やってみましょう
ウィッグの価格と素材について述べた本文の続きを、最後の文の後から書いてください。

検討用本文
*****

安価なものでは3000円前後から、高品質の高額なウィッグは数十万円というものも。
安価なタイプのウィッグでも自然でファッション性が高いものが増えています。
価格の違いは、機械で作るマシンメイドか、一本一本の毛を丁寧に手で植えているかの製法により、実際の人間の頭皮は、毛穴が整然と等間隔で並んでいるわけではありません。
場所により毛の生える密度が違ったり、毛の生え癖などがあったり、必ずしも均等に一定に生えているわけではないのです。
そのため、マシンメイドよりは職人の手による総手植えのほうが、より本物らしく自然に見えます。そのような違いで、職人の技術力、作るのにかかる時間なども含め、ランクも上になり価格も高くなっています。
また、毛質の素材も見逃せません。
素材は、人毛、合成繊維の高級ファイバー、人毛と合成繊維のミックスの3種類。
人毛にもそれぞれ品質の差があり、最高級の人毛はエクストラバージンヘアなどと呼ばれています。
明確な定義はありませんが、パーマやヘアカラーを一度もしたことのない健康で良質な人毛を指すことが一般的です。
そのような上質な毛は日本国内だけではなかなか大量に入手できません。
そのため、日本人の髪色や髪質に近いと言われている中国系、インド系、モンゴル系などさまざまな人毛を加工して使用します。
人種により栄養不足の髪質のものもあり、均一に見せるために化学薬品などで処理をしています。
その中でも、日本人の髪質に一番近いと言われているのが中国人の毛髪です。
ヘアカラーやパーマなどの薬品を一度も使用していないエクストラバージンヘアは、洗浄と殺菌のみ行い特別な薬品処理は一切行っていません。
髪の毛の一本一本を保護する働きがあるキューティクルを残しているため髪のツヤが良く、ハリやコシなどがあるため弾力も手触りも本物の毛髪そのものです。
このエクストラバージンヘアで作られたウィッグが最高級品になるわけです。

*****

提供資料
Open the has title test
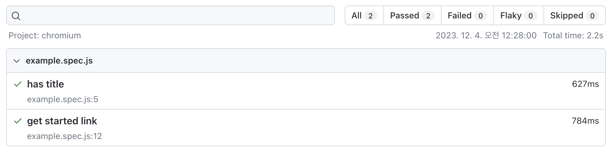The height and width of the screenshot is (151, 612). point(45,84)
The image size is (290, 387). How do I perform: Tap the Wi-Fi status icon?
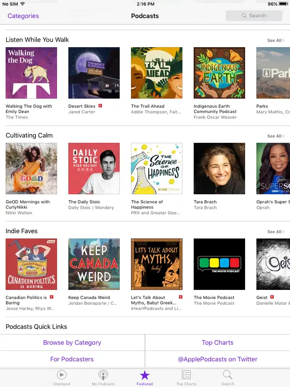point(23,4)
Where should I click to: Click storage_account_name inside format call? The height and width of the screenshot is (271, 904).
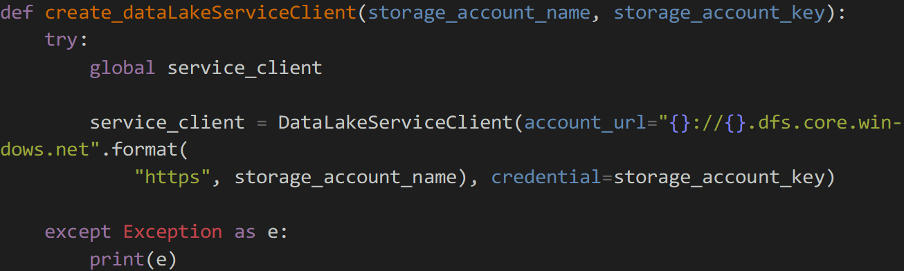coord(346,178)
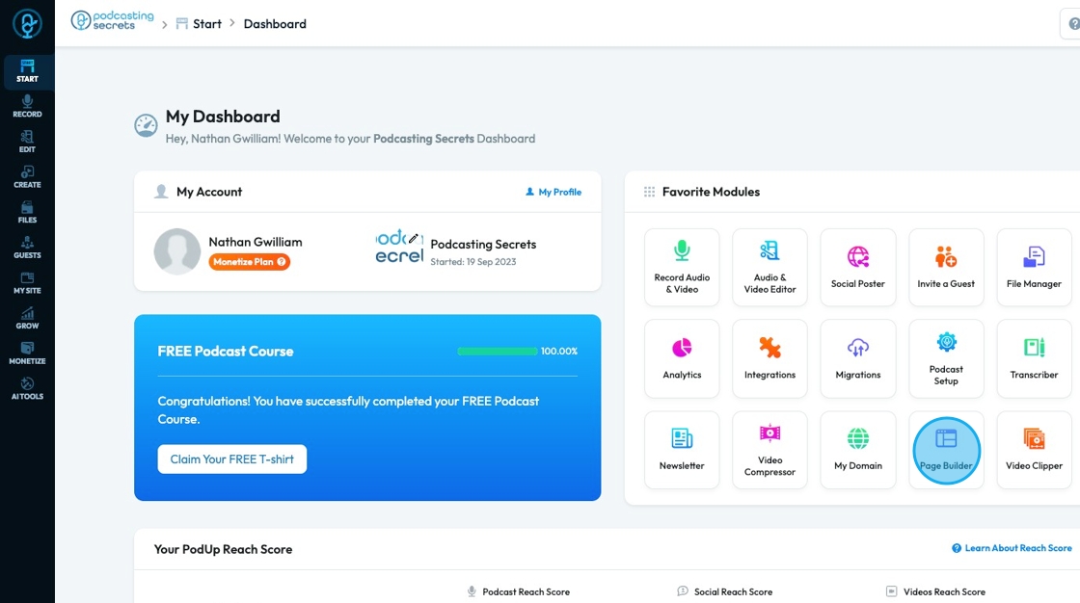Open AI Tools in the sidebar
This screenshot has width=1080, height=603.
pos(27,389)
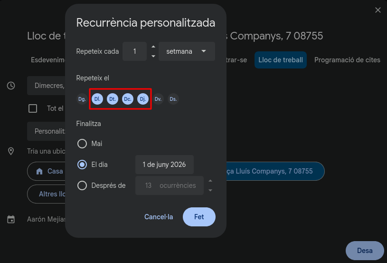Click the repeat interval number field

coord(134,51)
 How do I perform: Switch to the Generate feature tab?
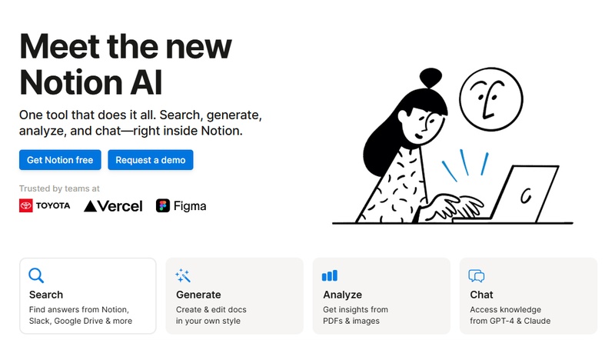[x=234, y=295]
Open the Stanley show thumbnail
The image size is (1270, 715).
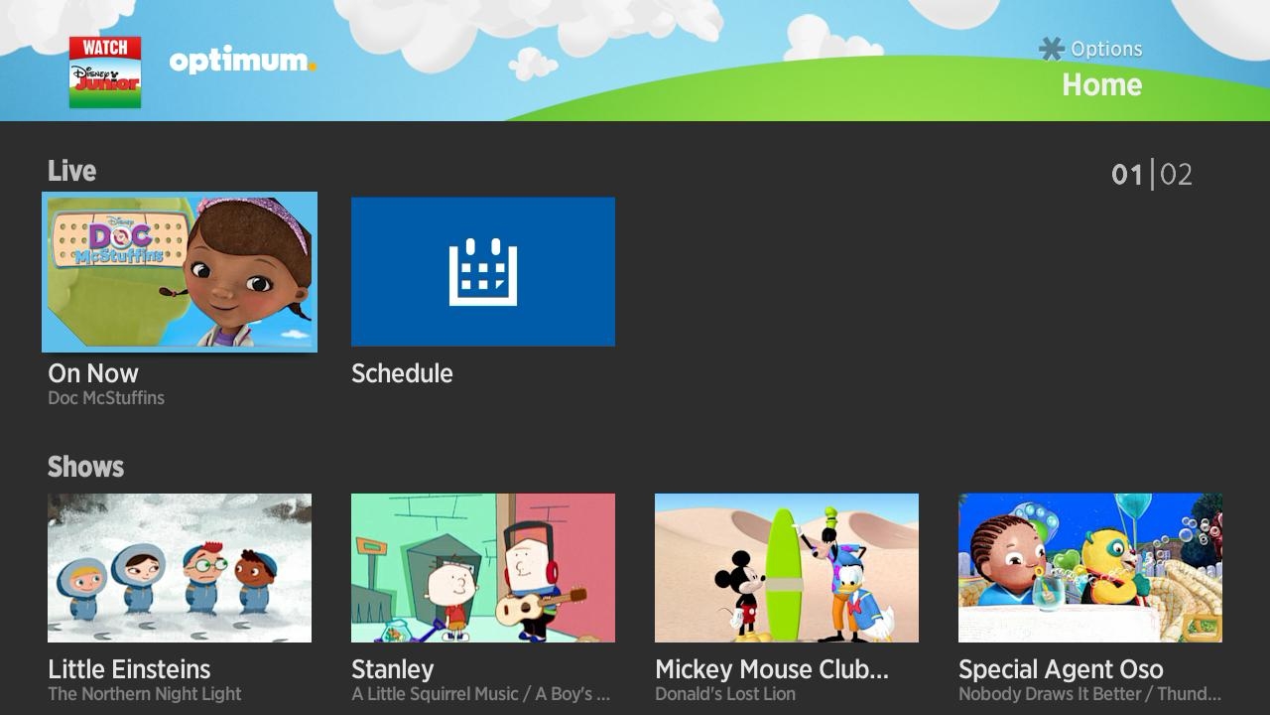coord(483,567)
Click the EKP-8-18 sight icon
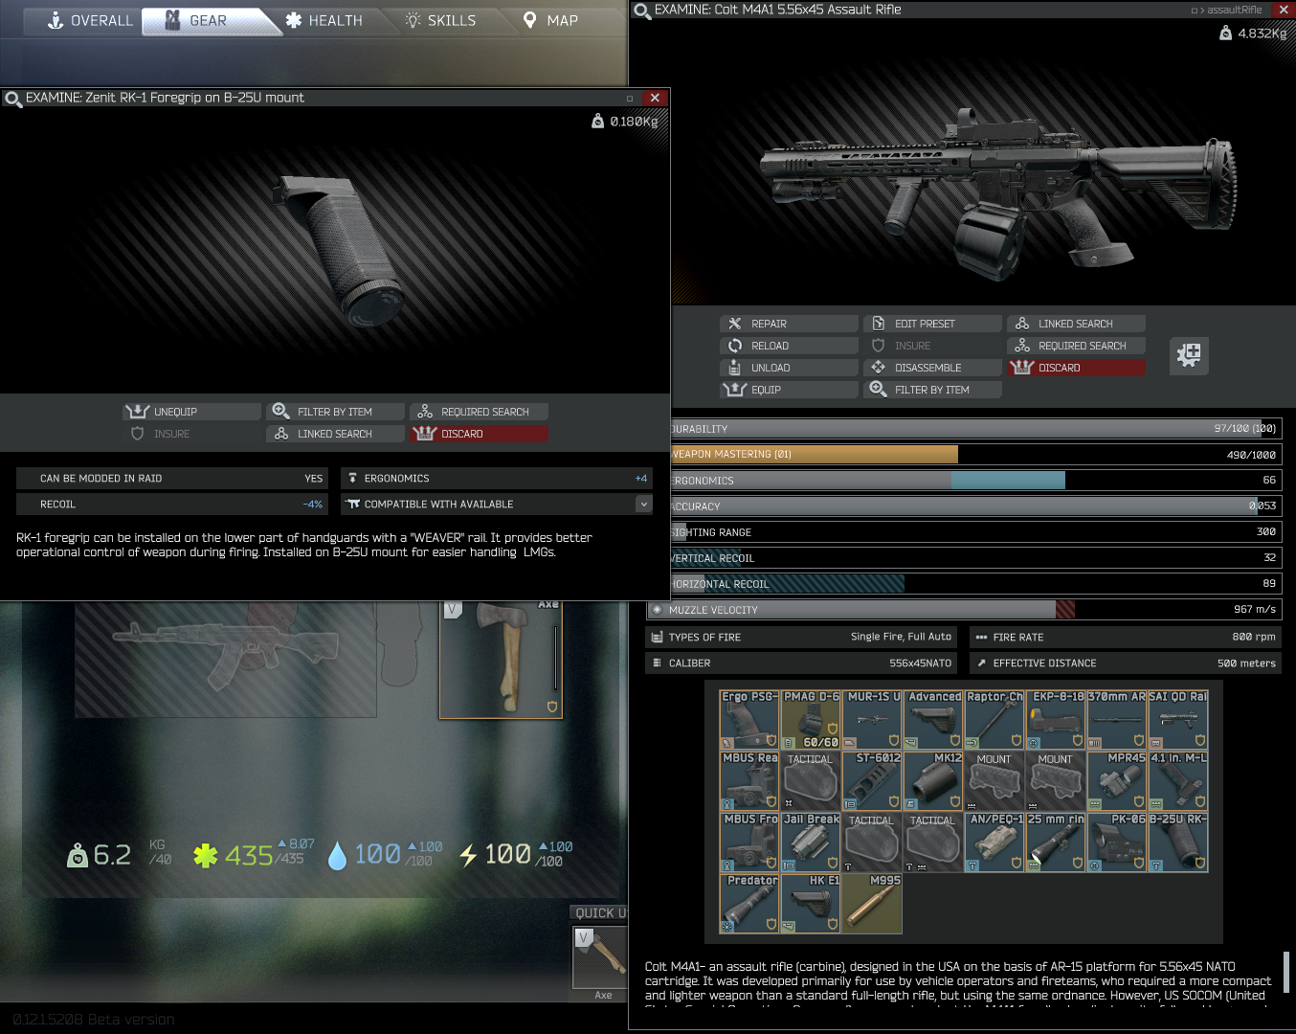This screenshot has height=1034, width=1296. tap(1056, 720)
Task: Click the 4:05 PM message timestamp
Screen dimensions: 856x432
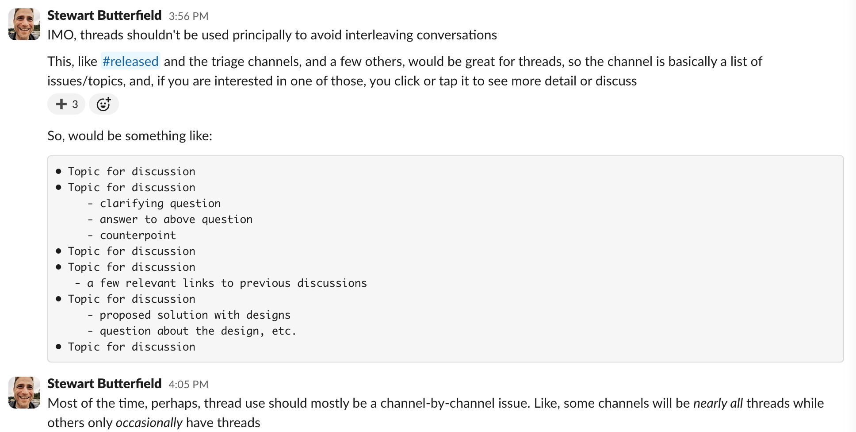Action: click(x=188, y=385)
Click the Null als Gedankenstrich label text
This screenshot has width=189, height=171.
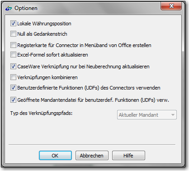[x=42, y=34]
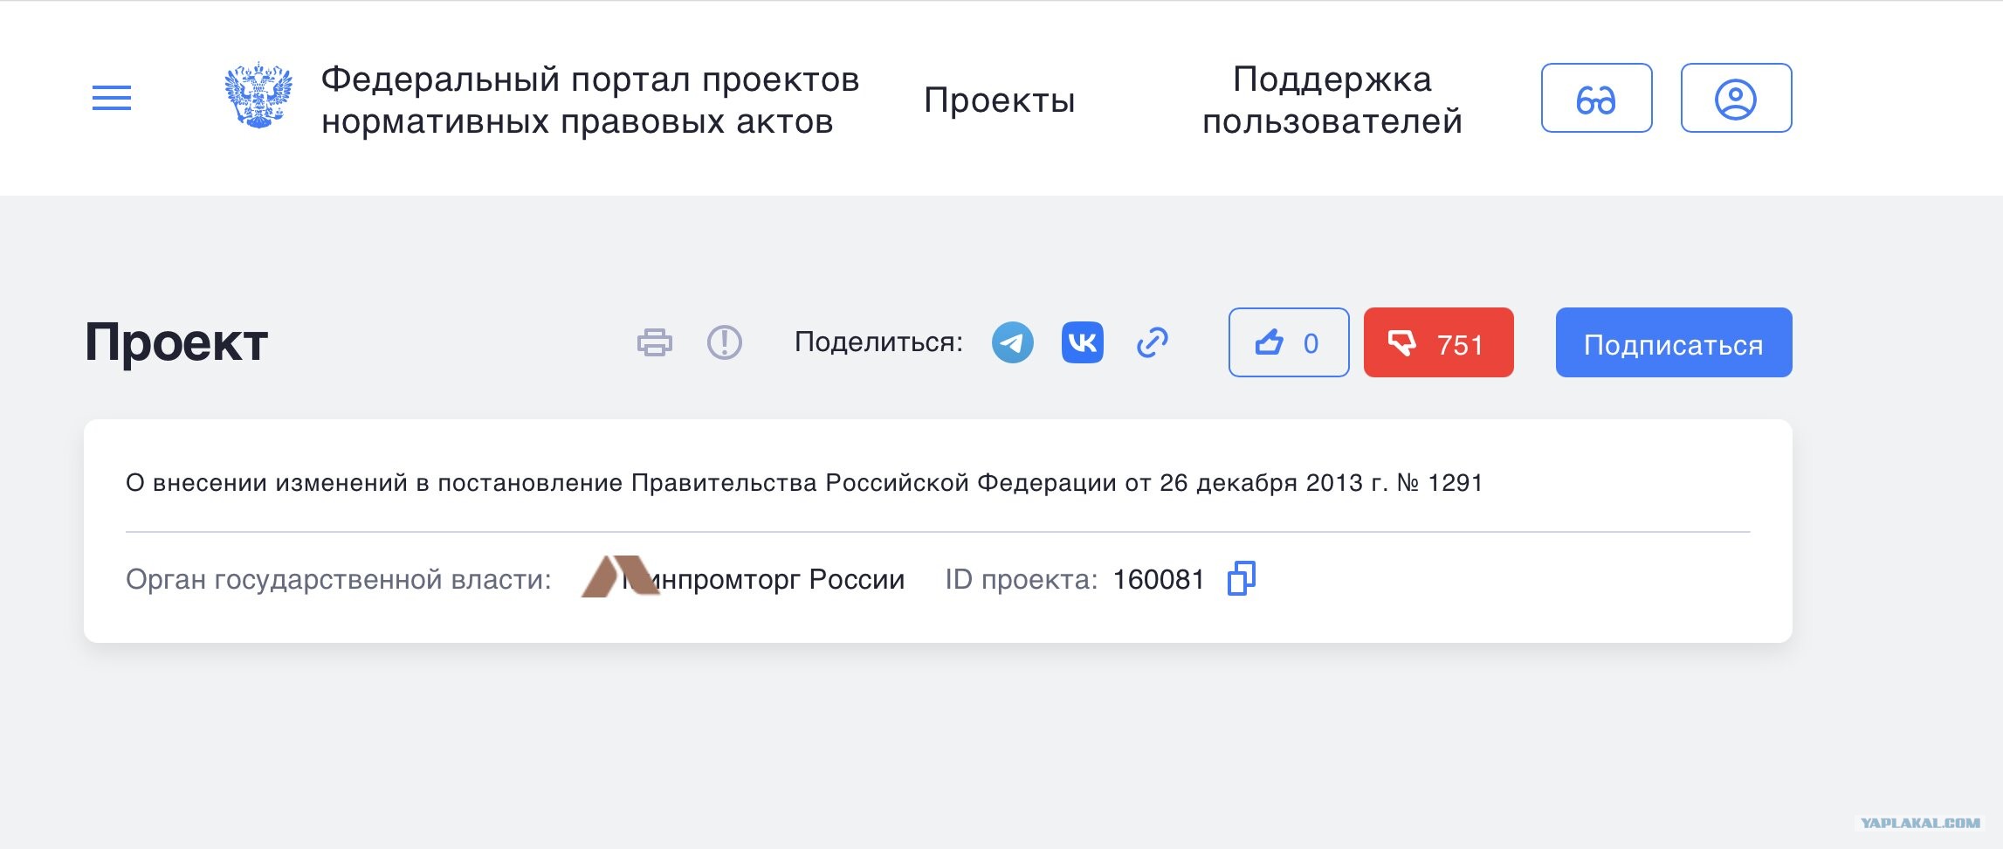Click the Russian coat of arms logo

point(258,96)
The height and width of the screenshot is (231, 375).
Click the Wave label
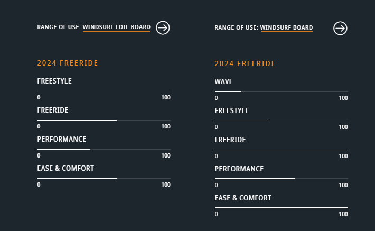pyautogui.click(x=223, y=81)
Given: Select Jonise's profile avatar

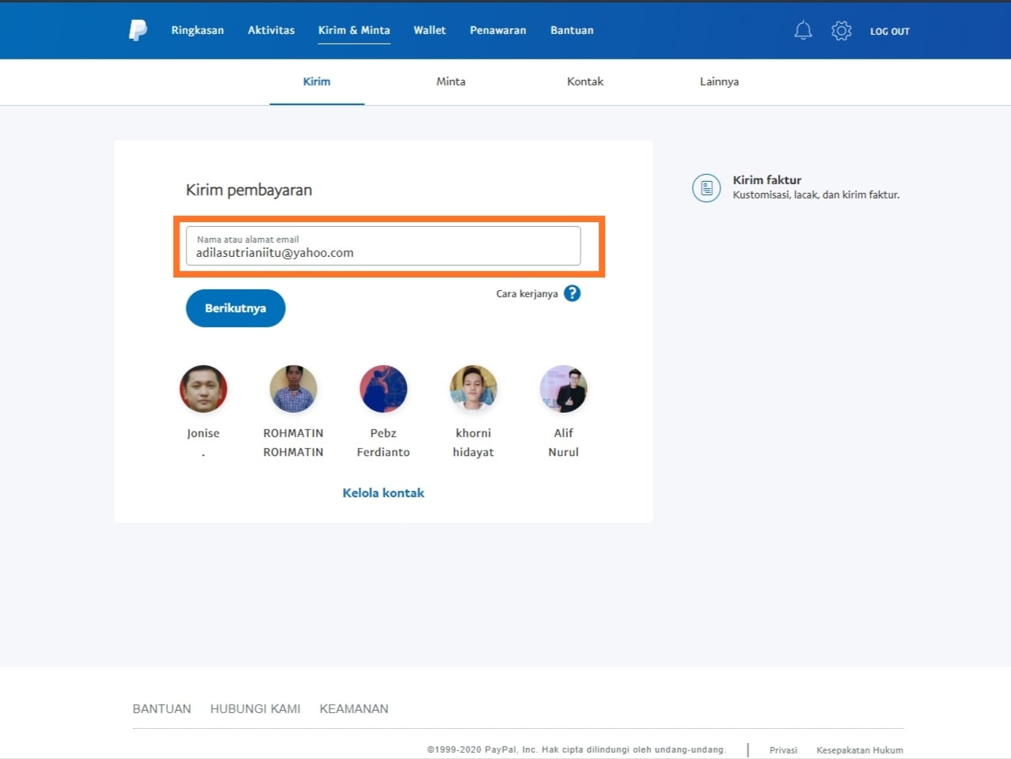Looking at the screenshot, I should (x=203, y=388).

*****

演習の解答
もし、身元保証された日本人のバージンヘアなら希少価値もあり、超最高級品となるでしょう。また、ウィッグに使われる人毛の種類でレミーヘアという種類もあります。
高級な人毛として紹介されることが多いですが、これについても厳密な定義はなく、上質なものからそうでないものまでさまざまなタイプが流通しています。
部分ウィッグには、「ハーフウィッグ」や「トップピース」などがあります。ハーフウィッグは、自分の髪の耳回りとえり足の毛を活かせるウィッグです。
トップピースは、部分的にボリュームアップすることができるウィッグです。
「ハーフウィッグ」も「トップピース」も、自分のヘアスタイルに近いものでサイズを正しく選ぶことがポイントになります。
カバーしたい部分よりも一回り大きいサイズのものを選びましょう。
ヘアカラーや白髪染めをしている場合は、自毛の根元部分の色ではなく毛先の色味に近いカラーのものを選ぶのがコツです。
部分ウィッグは、フルウィッグと比べれば価格もリーズナブルで手早く気になる部分をカバーしたい人に適しています。
その他に価格の違いが現れる要素としては、既成品か、セミオーダーか、フルオーダーか、ということが挙げられるでしょう。
詳しくは次の段落で紹介します。
レディースウィッグもスーツなどの洋服と同様に、マシンメイドとハンドメイド、既成品、オーダーメイド、セミオーダーメイドなど作り方により呼び分けています。それぞれの特徴や違いについて紹介します。
人毛を使った医療用ウィッグや高級ウィッグなどに使われる製法がハンドメイドです。
一本一本職人が手で髪を植え付け、人の頭髪のように自然に分かれるつむじを再現するため頭頂部が自毛らしく見えるのが特徴です。
手作業で植え付けることにより、少ない毛量でもエアリーな空気感のある自然なボリュームに仕上がります。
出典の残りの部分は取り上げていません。